___ Task inputs ___

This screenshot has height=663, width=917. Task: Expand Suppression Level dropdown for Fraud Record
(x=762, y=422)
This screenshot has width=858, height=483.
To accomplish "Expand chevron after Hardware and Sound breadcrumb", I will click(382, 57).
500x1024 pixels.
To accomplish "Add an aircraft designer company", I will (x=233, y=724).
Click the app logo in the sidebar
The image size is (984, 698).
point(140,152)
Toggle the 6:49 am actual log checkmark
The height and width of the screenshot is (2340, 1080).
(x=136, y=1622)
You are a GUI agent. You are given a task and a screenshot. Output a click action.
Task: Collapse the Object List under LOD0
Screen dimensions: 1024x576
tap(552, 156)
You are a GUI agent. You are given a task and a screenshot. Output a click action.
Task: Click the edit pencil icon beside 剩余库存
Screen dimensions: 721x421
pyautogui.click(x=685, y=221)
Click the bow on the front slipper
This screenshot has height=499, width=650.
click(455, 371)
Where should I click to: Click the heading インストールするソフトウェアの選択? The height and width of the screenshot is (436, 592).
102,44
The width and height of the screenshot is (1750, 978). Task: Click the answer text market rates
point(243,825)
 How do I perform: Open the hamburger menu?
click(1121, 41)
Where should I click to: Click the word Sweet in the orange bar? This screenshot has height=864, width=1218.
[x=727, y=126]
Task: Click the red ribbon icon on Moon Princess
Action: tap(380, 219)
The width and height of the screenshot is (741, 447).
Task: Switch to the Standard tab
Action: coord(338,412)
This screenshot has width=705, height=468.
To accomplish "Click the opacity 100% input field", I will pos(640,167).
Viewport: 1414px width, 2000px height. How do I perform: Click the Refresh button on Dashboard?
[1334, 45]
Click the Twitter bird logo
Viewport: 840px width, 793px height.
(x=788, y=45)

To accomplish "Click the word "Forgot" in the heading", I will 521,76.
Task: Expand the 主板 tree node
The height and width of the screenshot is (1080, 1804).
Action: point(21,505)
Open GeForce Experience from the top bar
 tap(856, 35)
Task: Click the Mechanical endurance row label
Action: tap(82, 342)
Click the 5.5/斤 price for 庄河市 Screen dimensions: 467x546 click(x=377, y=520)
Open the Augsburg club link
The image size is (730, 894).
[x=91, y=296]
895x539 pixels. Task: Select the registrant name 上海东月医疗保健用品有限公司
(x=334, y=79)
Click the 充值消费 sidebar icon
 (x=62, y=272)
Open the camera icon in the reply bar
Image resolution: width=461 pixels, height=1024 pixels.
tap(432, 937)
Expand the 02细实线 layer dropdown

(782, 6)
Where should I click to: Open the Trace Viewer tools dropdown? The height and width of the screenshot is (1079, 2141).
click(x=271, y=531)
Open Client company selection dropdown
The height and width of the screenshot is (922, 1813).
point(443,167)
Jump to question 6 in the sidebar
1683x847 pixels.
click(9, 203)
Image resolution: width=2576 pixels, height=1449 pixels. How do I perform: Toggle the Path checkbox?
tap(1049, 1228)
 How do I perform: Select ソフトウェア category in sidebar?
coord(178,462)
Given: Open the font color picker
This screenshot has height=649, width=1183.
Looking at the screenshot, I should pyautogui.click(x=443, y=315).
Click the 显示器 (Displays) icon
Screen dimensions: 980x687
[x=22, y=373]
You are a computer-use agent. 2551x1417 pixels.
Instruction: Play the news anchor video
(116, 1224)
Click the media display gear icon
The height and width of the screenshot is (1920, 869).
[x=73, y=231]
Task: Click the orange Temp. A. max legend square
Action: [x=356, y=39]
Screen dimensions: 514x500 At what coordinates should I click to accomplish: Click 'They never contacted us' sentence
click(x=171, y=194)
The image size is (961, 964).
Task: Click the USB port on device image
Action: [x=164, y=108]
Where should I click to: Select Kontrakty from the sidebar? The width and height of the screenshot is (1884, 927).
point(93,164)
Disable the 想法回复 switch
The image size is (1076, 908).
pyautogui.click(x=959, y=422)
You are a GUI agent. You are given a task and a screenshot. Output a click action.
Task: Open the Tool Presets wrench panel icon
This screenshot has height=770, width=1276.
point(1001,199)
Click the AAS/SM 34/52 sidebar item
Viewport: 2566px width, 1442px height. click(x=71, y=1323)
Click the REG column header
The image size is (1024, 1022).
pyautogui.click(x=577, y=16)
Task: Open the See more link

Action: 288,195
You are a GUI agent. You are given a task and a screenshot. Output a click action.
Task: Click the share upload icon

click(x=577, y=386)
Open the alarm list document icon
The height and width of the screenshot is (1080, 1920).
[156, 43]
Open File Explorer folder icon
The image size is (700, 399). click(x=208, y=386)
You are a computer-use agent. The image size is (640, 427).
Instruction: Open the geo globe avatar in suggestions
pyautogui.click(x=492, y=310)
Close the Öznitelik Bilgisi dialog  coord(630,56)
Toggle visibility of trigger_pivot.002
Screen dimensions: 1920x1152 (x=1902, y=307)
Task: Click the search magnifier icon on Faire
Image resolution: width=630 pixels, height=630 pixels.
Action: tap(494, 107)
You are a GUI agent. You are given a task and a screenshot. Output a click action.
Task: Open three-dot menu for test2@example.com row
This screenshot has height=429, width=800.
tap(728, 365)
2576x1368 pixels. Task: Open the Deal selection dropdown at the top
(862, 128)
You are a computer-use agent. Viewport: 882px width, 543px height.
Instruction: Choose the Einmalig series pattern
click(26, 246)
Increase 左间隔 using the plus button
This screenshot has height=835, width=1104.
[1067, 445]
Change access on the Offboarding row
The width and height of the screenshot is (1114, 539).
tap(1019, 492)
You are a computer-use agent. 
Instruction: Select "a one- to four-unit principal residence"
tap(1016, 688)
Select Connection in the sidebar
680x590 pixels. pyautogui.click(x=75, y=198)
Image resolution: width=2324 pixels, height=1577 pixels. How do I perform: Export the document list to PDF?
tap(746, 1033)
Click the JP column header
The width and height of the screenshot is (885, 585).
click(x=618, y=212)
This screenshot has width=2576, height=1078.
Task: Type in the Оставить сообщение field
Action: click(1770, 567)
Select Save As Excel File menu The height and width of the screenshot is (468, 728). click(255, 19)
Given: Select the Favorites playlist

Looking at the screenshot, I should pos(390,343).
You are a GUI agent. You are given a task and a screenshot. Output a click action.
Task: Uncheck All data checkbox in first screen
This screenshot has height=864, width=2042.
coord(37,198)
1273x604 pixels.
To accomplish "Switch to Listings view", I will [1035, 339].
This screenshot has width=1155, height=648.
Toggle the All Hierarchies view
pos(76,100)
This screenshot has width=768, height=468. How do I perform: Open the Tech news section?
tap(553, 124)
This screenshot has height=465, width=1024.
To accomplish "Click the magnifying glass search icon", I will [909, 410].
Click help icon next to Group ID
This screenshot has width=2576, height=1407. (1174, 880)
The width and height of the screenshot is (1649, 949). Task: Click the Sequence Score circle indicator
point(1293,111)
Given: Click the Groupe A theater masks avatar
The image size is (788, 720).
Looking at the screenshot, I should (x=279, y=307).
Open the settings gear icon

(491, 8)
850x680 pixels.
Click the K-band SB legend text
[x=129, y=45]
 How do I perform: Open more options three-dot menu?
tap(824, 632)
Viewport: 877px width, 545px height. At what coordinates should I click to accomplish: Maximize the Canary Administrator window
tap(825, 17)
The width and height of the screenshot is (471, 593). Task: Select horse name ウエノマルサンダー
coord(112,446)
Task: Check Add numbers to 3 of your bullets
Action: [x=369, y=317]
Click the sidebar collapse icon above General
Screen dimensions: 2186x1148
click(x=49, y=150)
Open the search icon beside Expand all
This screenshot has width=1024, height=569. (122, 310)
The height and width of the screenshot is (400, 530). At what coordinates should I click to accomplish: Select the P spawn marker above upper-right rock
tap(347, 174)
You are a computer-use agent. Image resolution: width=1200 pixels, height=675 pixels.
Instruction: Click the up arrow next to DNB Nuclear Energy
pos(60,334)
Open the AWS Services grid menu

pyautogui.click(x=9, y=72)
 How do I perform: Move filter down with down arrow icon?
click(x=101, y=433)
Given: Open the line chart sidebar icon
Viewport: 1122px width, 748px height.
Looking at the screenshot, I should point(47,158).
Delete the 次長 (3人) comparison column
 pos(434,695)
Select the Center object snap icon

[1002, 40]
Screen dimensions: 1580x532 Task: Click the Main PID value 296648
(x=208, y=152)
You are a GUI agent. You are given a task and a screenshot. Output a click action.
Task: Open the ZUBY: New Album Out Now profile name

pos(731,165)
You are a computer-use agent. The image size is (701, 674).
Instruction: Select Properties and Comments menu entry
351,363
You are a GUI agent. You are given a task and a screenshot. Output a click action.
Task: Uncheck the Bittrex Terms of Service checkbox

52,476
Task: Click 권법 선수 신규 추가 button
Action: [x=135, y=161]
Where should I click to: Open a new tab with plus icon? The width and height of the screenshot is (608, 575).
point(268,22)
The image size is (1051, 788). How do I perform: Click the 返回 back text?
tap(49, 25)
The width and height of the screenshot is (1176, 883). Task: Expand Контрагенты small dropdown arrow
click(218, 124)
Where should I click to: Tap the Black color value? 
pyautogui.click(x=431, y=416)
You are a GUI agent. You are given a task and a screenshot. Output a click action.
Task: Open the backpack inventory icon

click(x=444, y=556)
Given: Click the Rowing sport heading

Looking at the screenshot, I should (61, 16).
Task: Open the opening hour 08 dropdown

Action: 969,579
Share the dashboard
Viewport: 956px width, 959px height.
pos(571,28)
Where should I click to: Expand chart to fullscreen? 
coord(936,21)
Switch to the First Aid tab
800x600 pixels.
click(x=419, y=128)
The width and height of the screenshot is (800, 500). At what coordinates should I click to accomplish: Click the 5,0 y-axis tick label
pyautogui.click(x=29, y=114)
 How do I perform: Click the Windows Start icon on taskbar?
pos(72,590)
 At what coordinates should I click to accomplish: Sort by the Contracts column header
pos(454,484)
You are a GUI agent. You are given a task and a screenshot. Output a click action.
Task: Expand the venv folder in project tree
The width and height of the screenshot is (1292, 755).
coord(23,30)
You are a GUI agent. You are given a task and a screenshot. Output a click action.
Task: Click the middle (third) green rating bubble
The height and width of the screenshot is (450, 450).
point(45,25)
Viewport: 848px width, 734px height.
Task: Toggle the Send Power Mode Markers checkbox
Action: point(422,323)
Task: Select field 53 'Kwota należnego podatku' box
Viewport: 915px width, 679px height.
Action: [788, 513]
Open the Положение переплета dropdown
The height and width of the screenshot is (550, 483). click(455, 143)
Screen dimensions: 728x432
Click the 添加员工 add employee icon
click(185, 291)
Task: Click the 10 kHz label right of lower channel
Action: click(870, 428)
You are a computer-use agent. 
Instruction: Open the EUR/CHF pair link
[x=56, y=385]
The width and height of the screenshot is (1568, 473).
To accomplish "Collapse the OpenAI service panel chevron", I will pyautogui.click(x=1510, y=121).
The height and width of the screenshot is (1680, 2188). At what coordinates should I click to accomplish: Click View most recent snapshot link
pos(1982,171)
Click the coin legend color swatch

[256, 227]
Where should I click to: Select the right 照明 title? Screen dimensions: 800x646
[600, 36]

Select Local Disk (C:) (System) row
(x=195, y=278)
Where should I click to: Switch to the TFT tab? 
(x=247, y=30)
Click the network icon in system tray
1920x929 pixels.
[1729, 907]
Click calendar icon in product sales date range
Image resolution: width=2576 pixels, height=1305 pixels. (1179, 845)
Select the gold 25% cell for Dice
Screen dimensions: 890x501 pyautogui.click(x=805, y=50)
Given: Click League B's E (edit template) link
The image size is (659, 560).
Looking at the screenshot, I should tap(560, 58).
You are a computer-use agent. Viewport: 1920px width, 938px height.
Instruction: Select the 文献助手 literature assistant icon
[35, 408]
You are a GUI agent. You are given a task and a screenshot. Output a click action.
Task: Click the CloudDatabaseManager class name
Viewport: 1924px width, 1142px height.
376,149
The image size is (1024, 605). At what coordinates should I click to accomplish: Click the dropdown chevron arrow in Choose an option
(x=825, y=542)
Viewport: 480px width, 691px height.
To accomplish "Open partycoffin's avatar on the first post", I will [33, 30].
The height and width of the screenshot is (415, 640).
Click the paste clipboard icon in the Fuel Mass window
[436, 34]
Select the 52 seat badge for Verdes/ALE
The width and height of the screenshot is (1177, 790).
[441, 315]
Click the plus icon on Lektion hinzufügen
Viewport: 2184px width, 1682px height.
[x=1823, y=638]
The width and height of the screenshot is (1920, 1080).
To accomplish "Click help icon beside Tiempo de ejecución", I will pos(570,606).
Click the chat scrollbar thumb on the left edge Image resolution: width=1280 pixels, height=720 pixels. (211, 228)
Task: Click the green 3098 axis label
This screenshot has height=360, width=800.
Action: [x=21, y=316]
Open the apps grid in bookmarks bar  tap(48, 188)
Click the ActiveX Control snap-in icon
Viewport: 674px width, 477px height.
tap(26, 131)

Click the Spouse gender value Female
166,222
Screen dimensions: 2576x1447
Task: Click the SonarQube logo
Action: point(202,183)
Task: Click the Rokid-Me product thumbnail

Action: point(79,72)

___

__Task directions__. Copy the lines from the one that contains "Task: Click the green 3098 axis label" through the end of the entries, including both ends, without any change.

__Result__.
Task: Click the green 3098 axis label
This screenshot has height=360, width=800.
Action: [x=21, y=316]
Open the apps grid in bookmarks bar  tap(48, 188)
Click the ActiveX Control snap-in icon
Viewport: 674px width, 477px height.
tap(26, 131)

Click the Spouse gender value Female
166,222
Screen dimensions: 2576x1447
Task: Click the SonarQube logo
Action: point(202,183)
Task: Click the Rokid-Me product thumbnail

Action: point(79,72)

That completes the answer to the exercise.